Asteroid threat demands response, experts warn
Kamchatkans and Venezuelans beware. A 20-million-tonne asteroid could be heading your way. Californians have even more reason to worry – the asteroid is more likely to hit the Pacific Ocean, triggering a tsunami that could devastate the west coast of North America.
These are among the scenarios projected for asteroid Apophis, which researchers now say has a 1 in 45,000 chance of hitting Earth on 13 April 2036. Calculations show it would strike somewhere along a narrow track that stretches eastward from Siberia to the west coast of Africa.
This is a job for Superman, but we’ll just have to rely on . . . *gulp*
“Someone will have to make a decision,” says Russell Schweickart, a former Apollo astronaut and founder of the Association of Space Explorers. Because any plan for deflecting the asteroid away from Earth will need to be implemented well before an impact site is precisely known, he says, “this is inherently going to be an international decision”.
. . . .
Beginning in the next few months, Schweickart’s group will host a series of meetings to provide the UN with a ‘decision process’ for assessing and acting on the hazard posed by Apophis and other near-Earth asteroids (NEAs). A draft document ready for consideration by the United Nations Committee on the Peaceful Uses of Outer Space is expected by 2009.
Who will promptly begin issuing resolutions demanding that the asteroid open itself up to inspection, thus revealing whether and where exactly it intends to hit Earth. My guess is that as is typical of militant asteroids, it simply does not care that asteroid impact damage is disproportionately borne by the poor and underprivileged, and that appeals to its compassion and reason will be fruitless.
Experts also stress that nuking the thing could create greater problems: a multitude of smaller but still very damaging bits. One of them considers a “gravitational tractor” the best bet for steering the errant asteroid (which is not a signatory to the Geneva Conventions) away from Earth:
Lu’s favoured option is called a gravitational tractor. It involves placing a relatively massive spacecraft near enough to an approaching asteroid to shift its trajectory using only the minuscule force of gravity between the two objects. Although the method requires significant lead time and will not work in all cases, it has the advantage of controlling a hazardous object “in one piece”, say Lu
The United States will be asked to contribute the space vehicle that will tractor the errant body out of its present threatening course, but the French will demand that they have charge of the mission. Hugo Chavez will denounce US space imperialism.
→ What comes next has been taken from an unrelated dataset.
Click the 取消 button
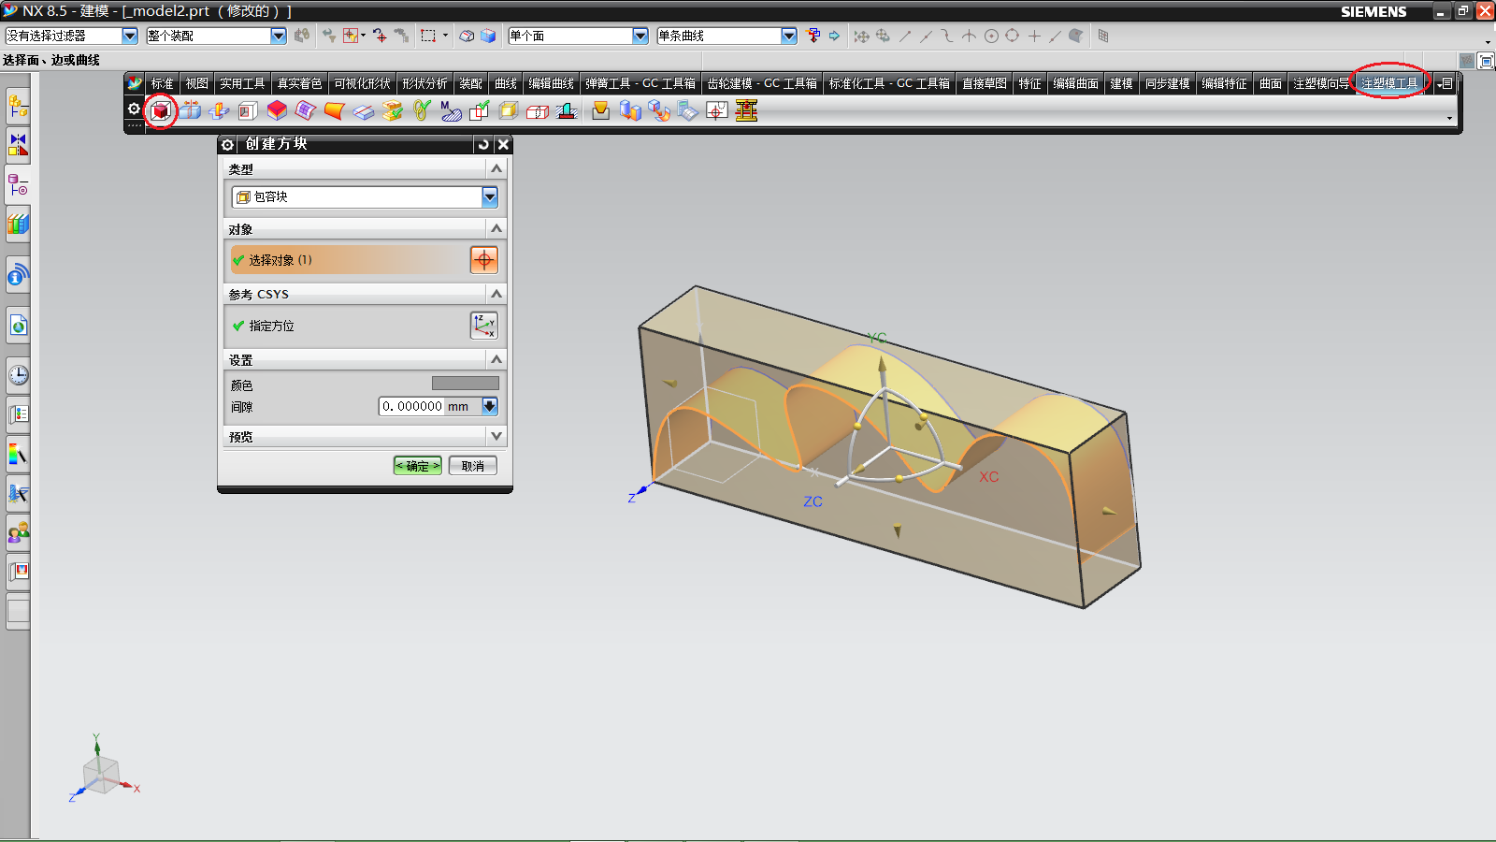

The Earth will get hit with a extinction event asteroid. It is not a matter of if, but when.
We have only two defenses:
A) extraterristrial colonies
B) well developed deep space capabilities.
If the government is not willing to do these things they need to get out of the way and let private industry do it. The developments with Rutan/Branson, and their various competitors have been very encouraging.
But isn’t it a quagmire?
Earth will burn to a cinder looong before an asteroid strike, hell, an asteroid might just save us. Save us from the Capitalist menace that is consuming our mother Gaia (seems like it needs more vowels).
Well, it probably would put a period to global warming.
There is no cause for alarm.
I have already declared victory over the rogue asteroid and obliged it to leave the thread.
Here’s what we do. We all get into our SUVs here in the Northern Hemisphere, and we run the engines continuously for a year. That will warm the atmosphere in the Northern Hemisphere, eliminating the tropopause and causing ionized gases from the upper atmosphere to vent into space. This will shift the earth southward just enough for the asteroid to miss us.
I call it the ‘DUCK!!!” maneuver.
Thass it. Gone to Texas.
The West Coast is transnationally fucked.
This is the “nuclear winter” event that will stave off disaster from global warming. You just can’t please some people.
You are my kind of physicist, McGehee.
If we all dropped our clutches simultaneously, we could probably spin the globe through 45 degrees so the asteroid would land on Tehran.
BALLOON FENCE!
Of course it may just land in the ocean with a loud slosh
Apophis? Buncha SG-1 geeks.
Shoulda named it “Hamner-Brown”.
Bush is far more threatening than some puny asteroid.
moonbat/
A mile high berm of Oreo cookies. It wouldn’t stop an asteroid ,but it would sure be cool.
Well, there’s one silver lining in all this. We’ll get to regard those who pooh-pooh the danger as deniers of the coming bolide genocide, just like those who deny the Holocaust, or global warming.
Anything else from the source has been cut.